Format the stretch of the listing from its start through the line containing "point(16,13)" as a Markdown table with the columns Row and Line, skipping blank lines and leaving out the pictures.

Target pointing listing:
** begin **

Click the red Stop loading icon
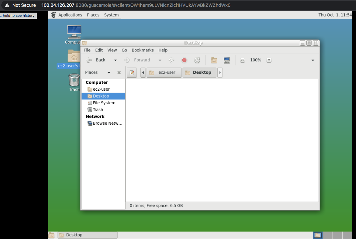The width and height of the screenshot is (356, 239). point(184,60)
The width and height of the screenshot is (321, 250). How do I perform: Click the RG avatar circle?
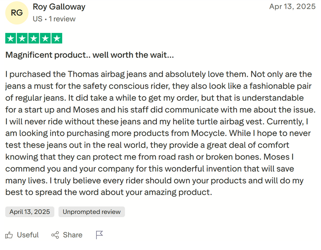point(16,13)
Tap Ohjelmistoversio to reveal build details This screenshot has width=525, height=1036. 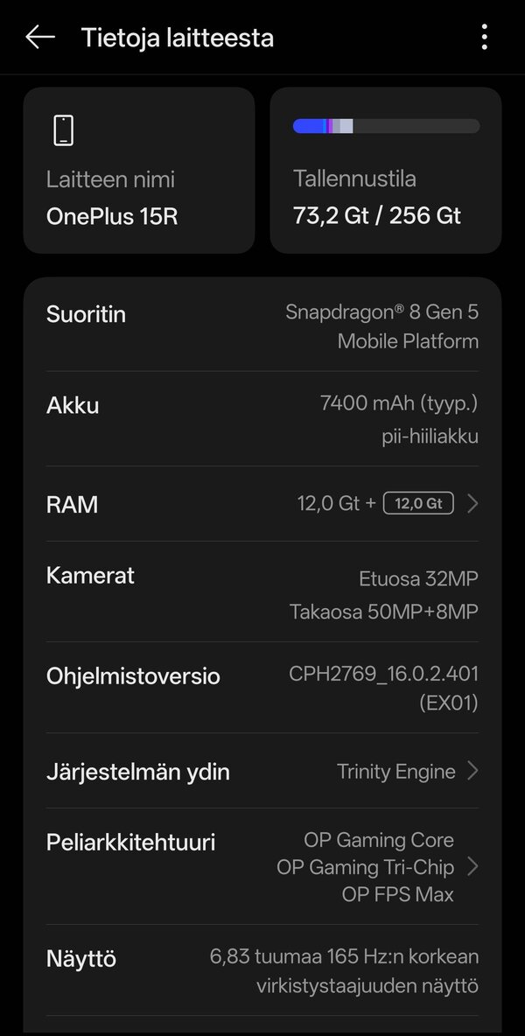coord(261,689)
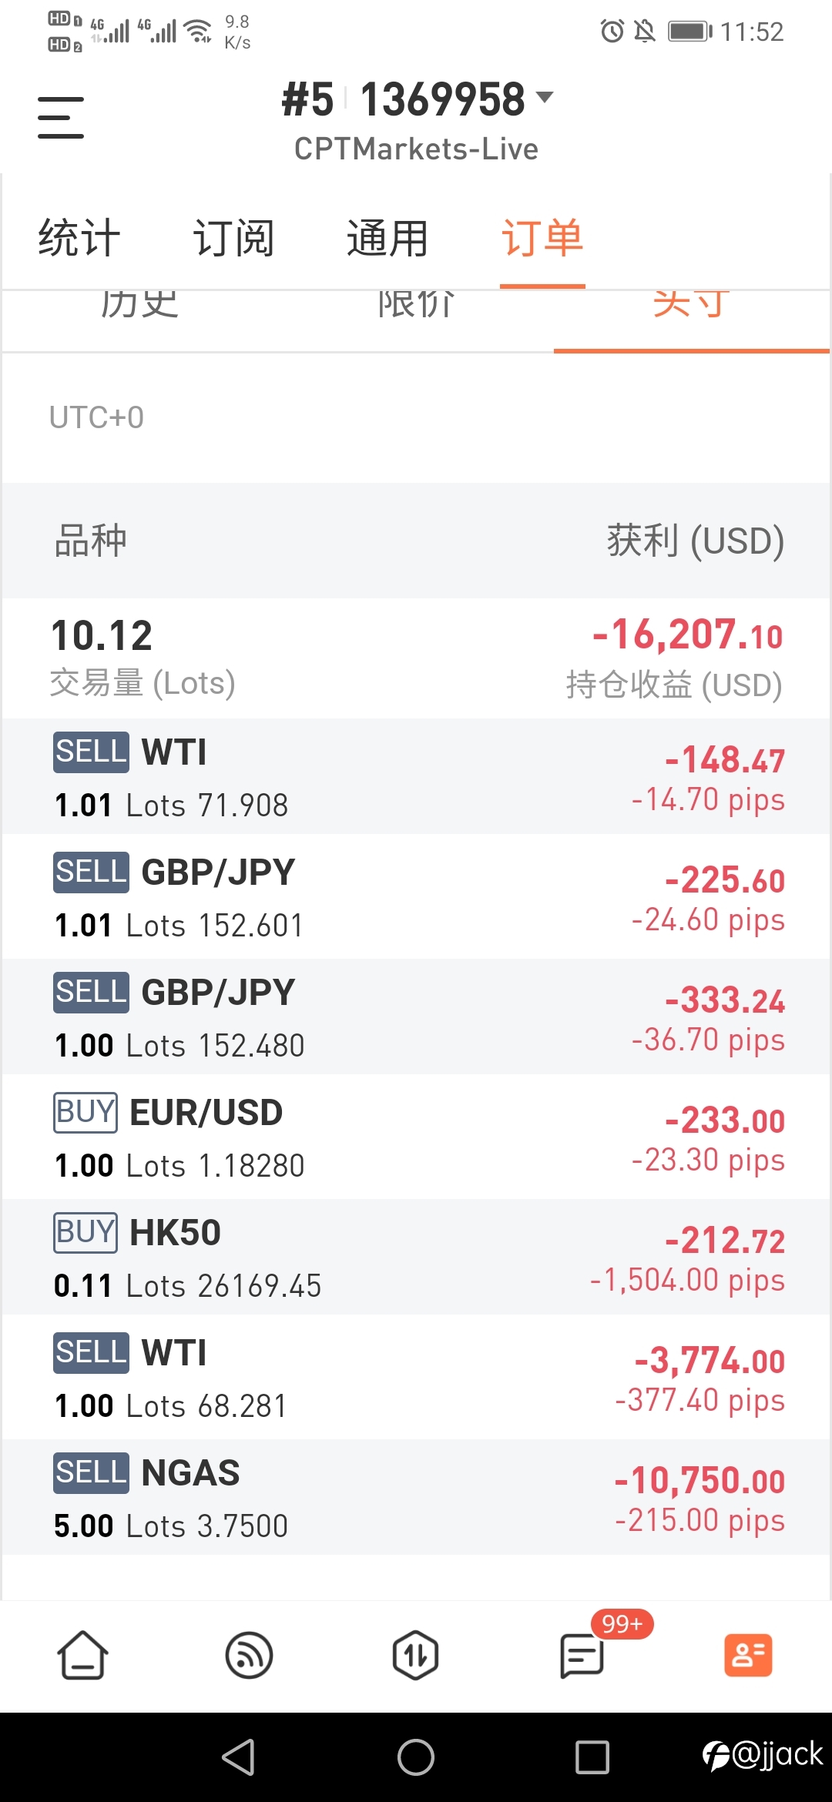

** end **

Written solution:
| Row | Line |
|---|---|
| 1 | Click the red Stop loading icon |
| 2 | The width and height of the screenshot is (356, 239). point(184,60) |
| 3 | The width and height of the screenshot is (321, 250). How do I perform: Click the RG avatar circle? |
| 4 | point(16,13) |